The lead editorial concerned Steve Case. I have a related idea. It is a guess - that stands for a lot of analogous guesses. I've seen Rita Hayworth and Fred Astaire dance in the movies. They were great, in every way I could tell. I have not way to guess whether Astaire and Hayworth ever boffed. I can guess a few things. If they did, it was done in a way that did not put the needs of their movie at unnecessary risk, on balance, as they saw it. If the did, or if they didn't - they interacted knowing that the question was on the minds of almost everyone on the set with them - or anywhere close. They both thought about doing so - pretty clinically - but gracefully as well. And if they did, or if they didn't - - though some details might be unclear even to them - or really accidental at some levels - it was not accidental if they did - and not accidental if they didn't.

If you look at who did what, when, and who ended up in what place, when - and who had what resources - one can often clarify a good deal about what people intended. One also can get clear on what justice - tempered with mercy - and the needs for order, symmetry, and harmony - might be in a particular case.
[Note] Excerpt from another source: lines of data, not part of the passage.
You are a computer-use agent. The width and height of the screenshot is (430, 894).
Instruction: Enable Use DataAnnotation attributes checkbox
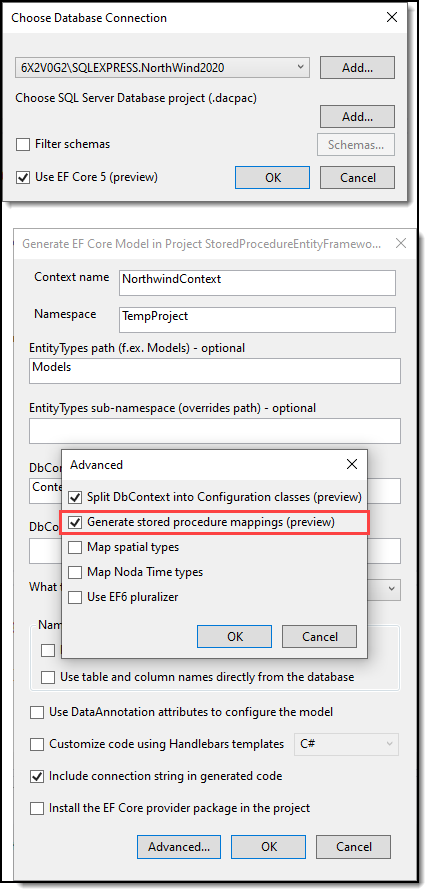coord(37,713)
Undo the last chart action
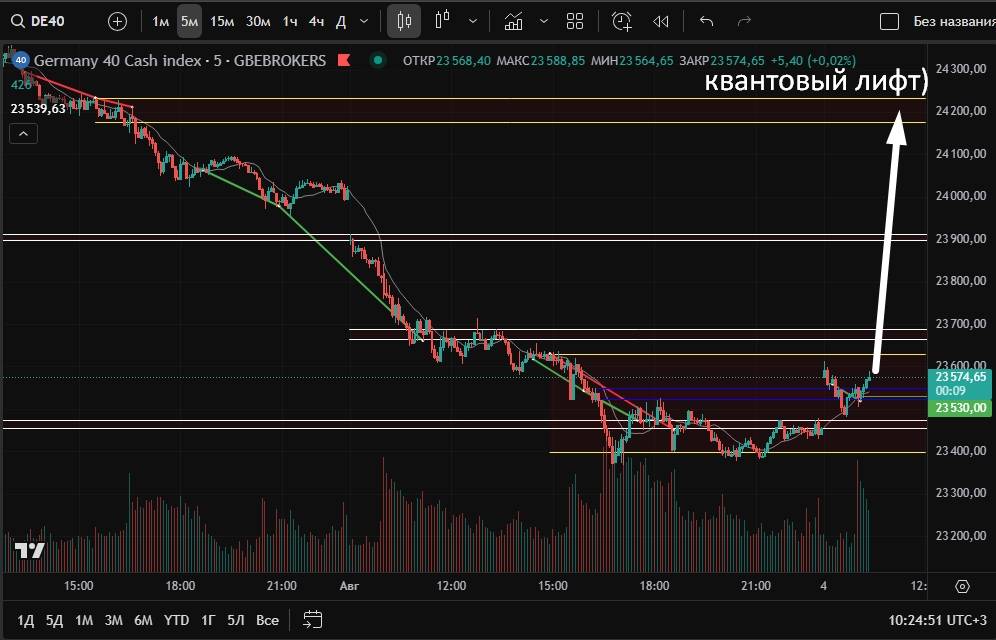Screen dimensions: 996x640 click(x=707, y=21)

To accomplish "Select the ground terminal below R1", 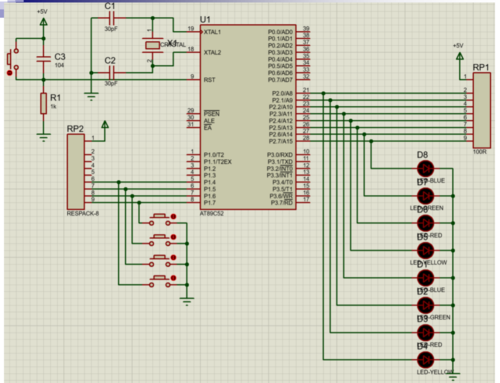I will pyautogui.click(x=43, y=138).
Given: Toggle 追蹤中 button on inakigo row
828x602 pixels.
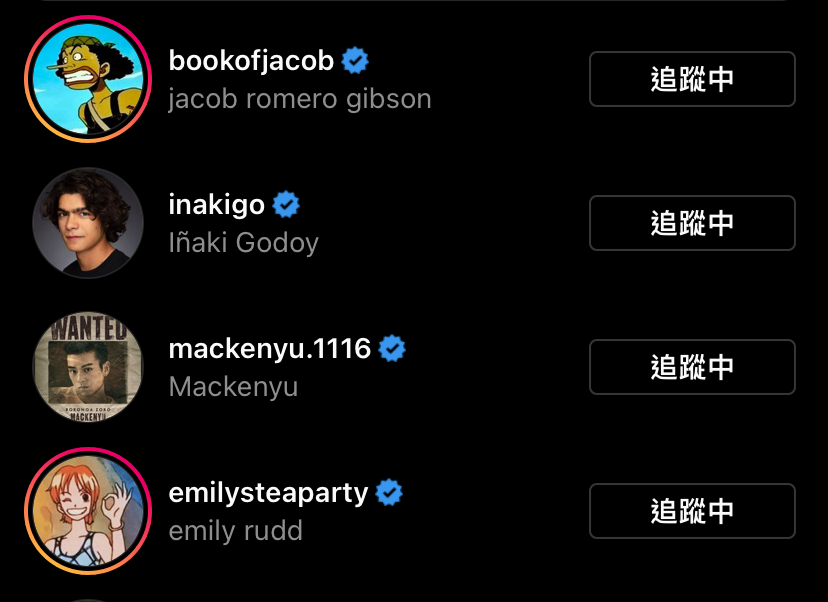Looking at the screenshot, I should point(692,223).
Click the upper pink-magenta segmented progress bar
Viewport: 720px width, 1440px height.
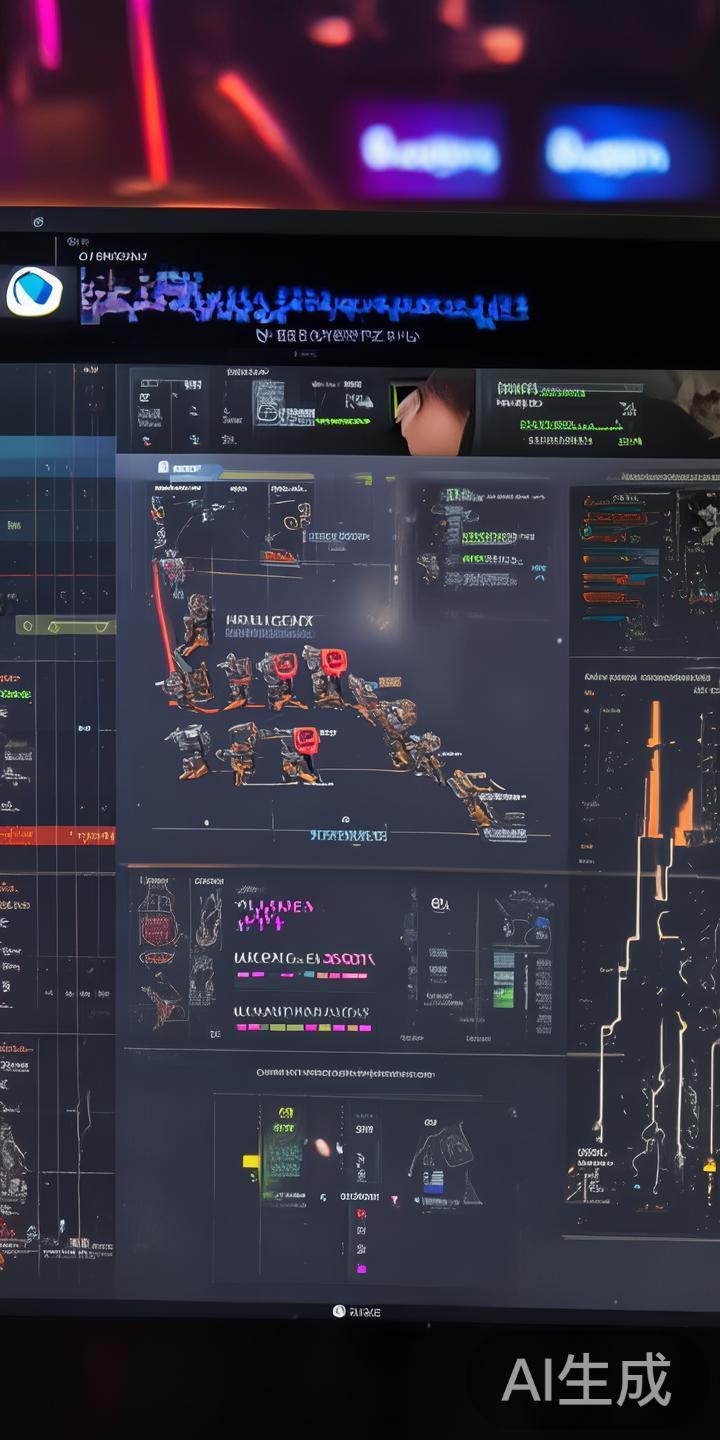click(x=303, y=974)
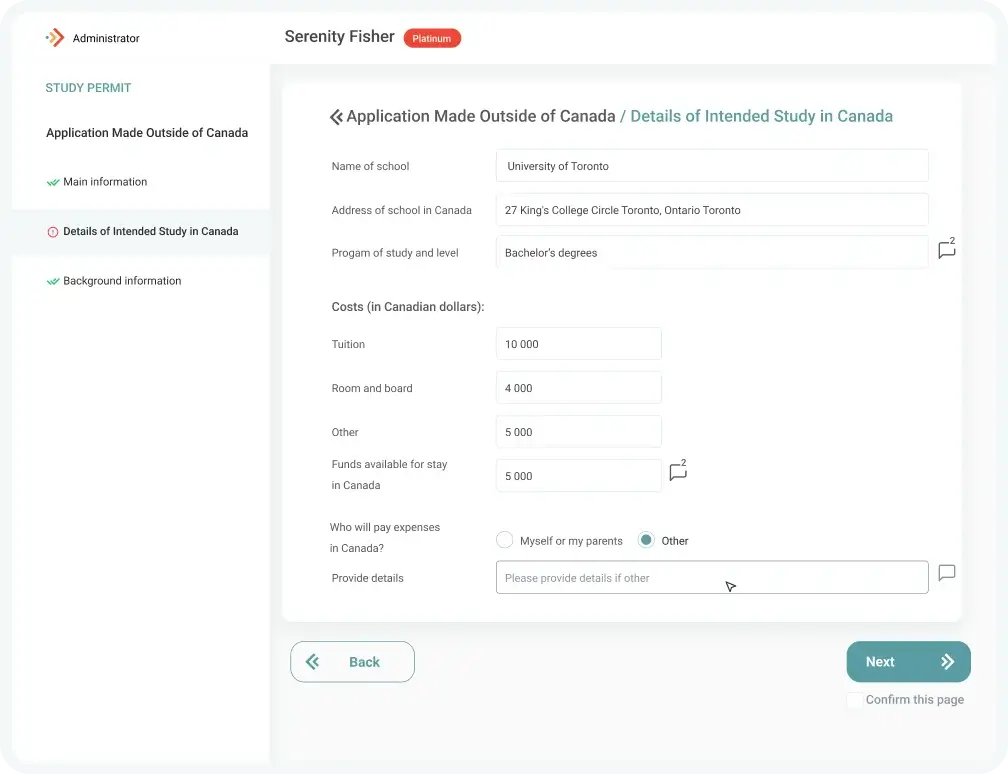1008x774 pixels.
Task: Click red warning icon by Details of Intended Study
Action: coord(53,232)
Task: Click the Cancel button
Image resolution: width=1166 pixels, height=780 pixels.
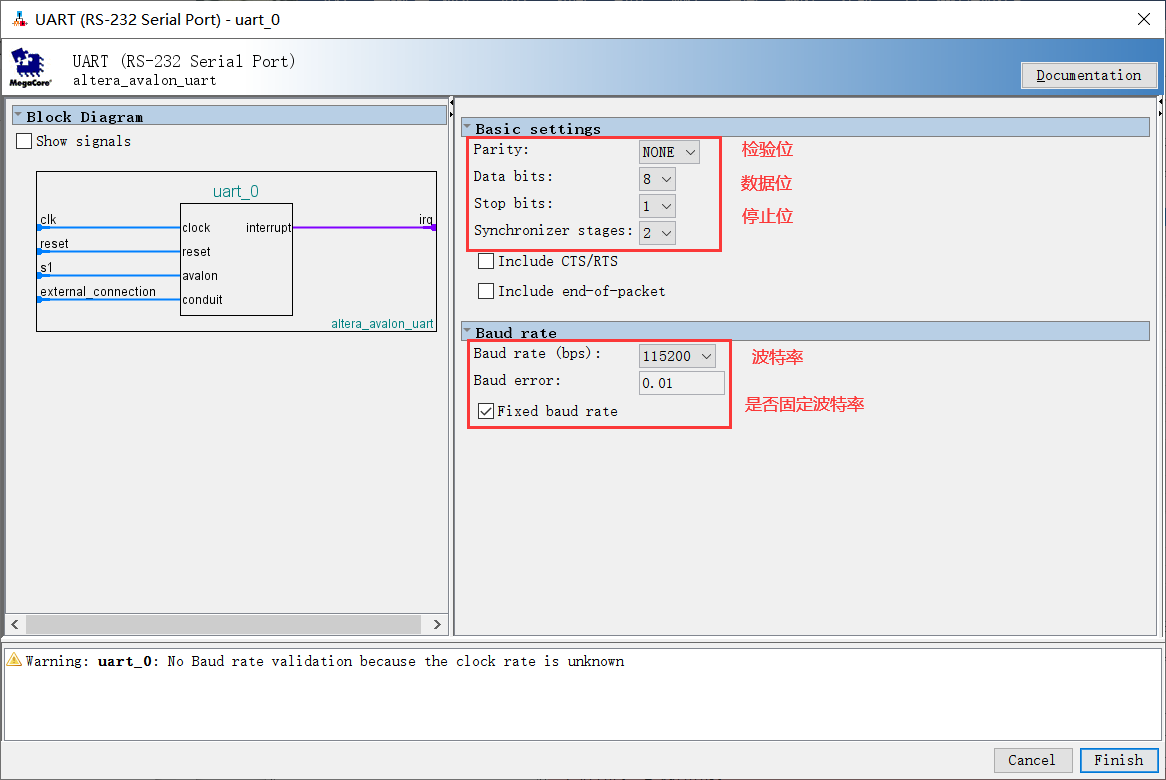Action: coord(1032,760)
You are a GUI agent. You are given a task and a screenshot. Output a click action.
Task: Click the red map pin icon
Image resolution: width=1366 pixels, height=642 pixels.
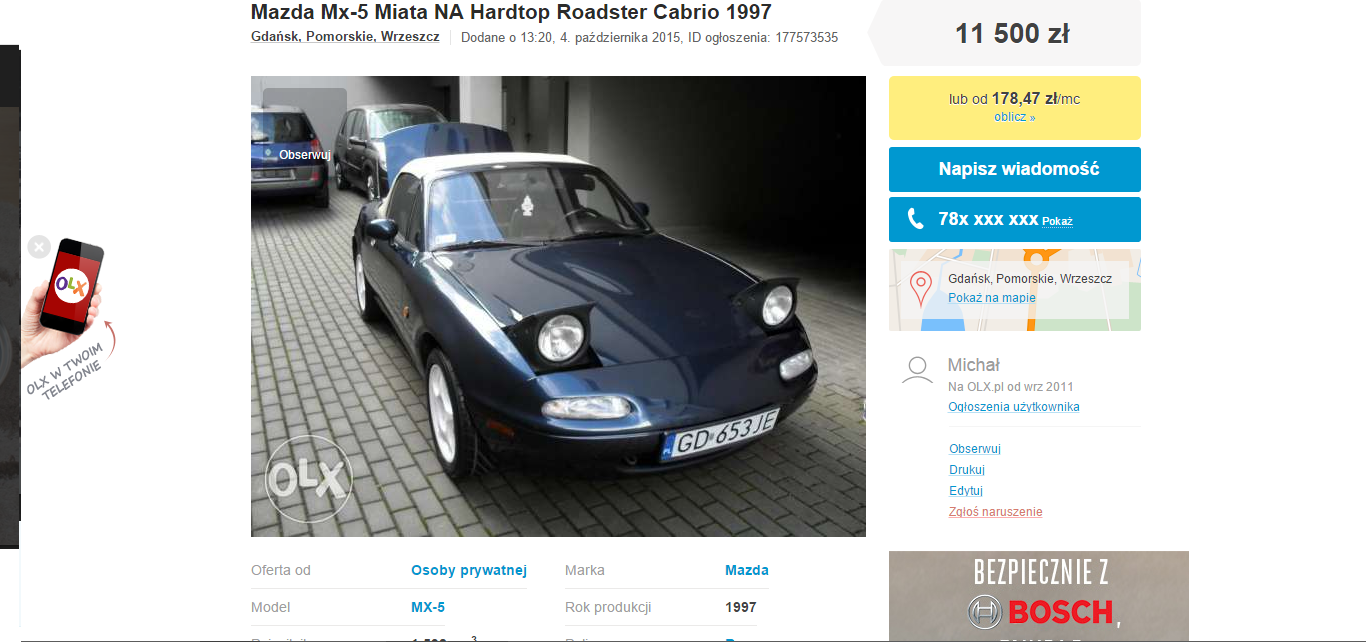pyautogui.click(x=921, y=289)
I can't imagine that the NYT editorial has the essentials wrong about Case. No doubt others can make a very clear opposite case. Sometimes - when things are complicated enough - the truth is your only hope - and there aren't enough "dots" to make everything clear. But often, after enought things have gone around in enough ways - some key things are clear.

Lunarchick suggested that I work on a "toolkit for negotiation" and I'm doing the best I can to try to please her. I'll be a while before I post again - but I'm very hopeful.

rshow55 - 01:24pm Jan 14, 2003 EST (# 7632 of 7644) Delete Message
Can we do a better job of finding truth? YES. Click "rshow55" for some things Lchic and I have done and worked for on this thread.

Sometimes, for absolutely unchangeable reasons - there are no nonoscillatory, stable solutions to complicated human problems. People involved have to be permitted to have the stories that they need to live and work. And different sides have to agree to disagree - and be willing to "argue" about it, whenever it is important for swithching interactions that must occur.

If the Americans and the Koreans are to agree well enough for stability - the agreement must be oscillatory - with each side able to disagree with the other on key points of logic that permit negotiation and communication, between the parties as they are, to continue. The oscillations need to be small and stable. That takes some care and trimming - that can certainly be done successfully if people are careful enough, honest enough, and take their time.

The same can be said about workable resolutions that are possible between the Israelis and the Palestinians - coupled with inescapable interactions between the Palestinians and other Islamic nations on which they actually have to depend. The oscillations need to be small and stable. That takes some care and trimming - that can certainly be done successfully if people are careful enough, honest enough, and take their time.

Sexual occurrances between the sexes in the same species are somewhat similar - and that applies to the human case. For instance - whether Hayworth and Astaire ever boffed or not - or whether they ever joked about it or not - there would be some key disagreements between them that would be necessary for a stable oscillatory interaction between them. If they ceased to disagree - for long - or when it mattered - key flirting interactions between them would be killed - and something beautiful would become something much, much, much more ugly and less flexible. Something like rape. Something like rigid subordination. Something a lot less practical, and a lot less flexible, and a lot less fun, than a well-evolved, graceful, calibrated oscillation.